Write out the complete data exactly as written.
┄┄┄┄┄┄┄┄┄┄┄┄┄┄┄┄┄┄┄┄
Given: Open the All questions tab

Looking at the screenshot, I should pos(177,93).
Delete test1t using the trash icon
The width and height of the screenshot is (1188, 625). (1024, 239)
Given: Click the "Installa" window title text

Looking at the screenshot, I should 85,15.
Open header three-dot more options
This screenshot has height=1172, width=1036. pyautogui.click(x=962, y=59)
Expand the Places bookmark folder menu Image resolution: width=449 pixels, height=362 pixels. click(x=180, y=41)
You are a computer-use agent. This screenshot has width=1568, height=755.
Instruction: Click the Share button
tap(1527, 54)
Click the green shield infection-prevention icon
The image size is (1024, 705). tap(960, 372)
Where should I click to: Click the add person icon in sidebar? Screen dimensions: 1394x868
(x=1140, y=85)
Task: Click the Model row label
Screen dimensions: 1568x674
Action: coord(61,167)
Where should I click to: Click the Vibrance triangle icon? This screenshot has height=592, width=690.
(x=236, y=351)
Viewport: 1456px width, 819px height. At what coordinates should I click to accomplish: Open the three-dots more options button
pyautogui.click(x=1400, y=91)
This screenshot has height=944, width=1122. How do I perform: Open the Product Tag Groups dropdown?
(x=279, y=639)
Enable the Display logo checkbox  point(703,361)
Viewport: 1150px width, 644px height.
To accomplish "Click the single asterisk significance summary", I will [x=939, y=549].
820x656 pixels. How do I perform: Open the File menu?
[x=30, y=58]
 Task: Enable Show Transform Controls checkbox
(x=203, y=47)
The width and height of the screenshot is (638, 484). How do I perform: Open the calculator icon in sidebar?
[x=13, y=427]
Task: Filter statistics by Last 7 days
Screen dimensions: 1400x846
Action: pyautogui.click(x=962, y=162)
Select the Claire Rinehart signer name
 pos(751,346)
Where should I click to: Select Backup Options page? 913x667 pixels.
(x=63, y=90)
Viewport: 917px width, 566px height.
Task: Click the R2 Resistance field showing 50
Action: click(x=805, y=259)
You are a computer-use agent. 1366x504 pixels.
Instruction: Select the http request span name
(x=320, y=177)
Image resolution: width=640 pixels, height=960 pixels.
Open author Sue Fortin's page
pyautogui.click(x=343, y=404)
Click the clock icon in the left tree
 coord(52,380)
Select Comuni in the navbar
┄┄┄┄┄┄┄┄┄┄┄┄┄┄┄┄┄┄┄┄
Written answer |
Given: Open the All questions tab

Looking at the screenshot, I should pos(177,93).
Delete test1t using the trash icon
The width and height of the screenshot is (1188, 625). (1024, 239)
Given: Click the "Installa" window title text

Looking at the screenshot, I should 85,15.
Open header three-dot more options
This screenshot has height=1172, width=1036. pyautogui.click(x=962, y=59)
Expand the Places bookmark folder menu Image resolution: width=449 pixels, height=362 pixels. click(x=180, y=41)
You are a computer-use agent. This screenshot has width=1568, height=755.
Instruction: Click the Share button
tap(1527, 54)
Click the green shield infection-prevention icon
The image size is (1024, 705). tap(960, 372)
Where should I click to: Click the add person icon in sidebar? Screen dimensions: 1394x868
(x=1140, y=85)
Task: Click the Model row label
Screen dimensions: 1568x674
Action: coord(61,167)
Where should I click to: Click the Vibrance triangle icon? This screenshot has height=592, width=690.
(x=236, y=351)
Viewport: 1456px width, 819px height. At what coordinates should I click to accomplish: Open the three-dots more options button
pyautogui.click(x=1400, y=91)
This screenshot has height=944, width=1122. How do I perform: Open the Product Tag Groups dropdown?
(x=279, y=639)
Enable the Display logo checkbox  point(703,361)
Viewport: 1150px width, 644px height.
To accomplish "Click the single asterisk significance summary", I will [x=939, y=549].
820x656 pixels. How do I perform: Open the File menu?
[x=30, y=58]
 Task: Enable Show Transform Controls checkbox
(x=203, y=47)
The width and height of the screenshot is (638, 484). How do I perform: Open the calculator icon in sidebar?
[x=13, y=427]
Task: Filter statistics by Last 7 days
Screen dimensions: 1400x846
Action: pyautogui.click(x=962, y=162)
Select the Claire Rinehart signer name
 pos(751,346)
Where should I click to: Select Backup Options page? 913x667 pixels.
(x=63, y=90)
Viewport: 917px width, 566px height.
Task: Click the R2 Resistance field showing 50
Action: click(x=805, y=259)
You are a computer-use agent. 1366x504 pixels.
Instruction: Select the http request span name
(x=320, y=177)
Image resolution: width=640 pixels, height=960 pixels.
Open author Sue Fortin's page
pyautogui.click(x=343, y=404)
Click the clock icon in the left tree
 coord(52,380)
Select Comuni in the navbar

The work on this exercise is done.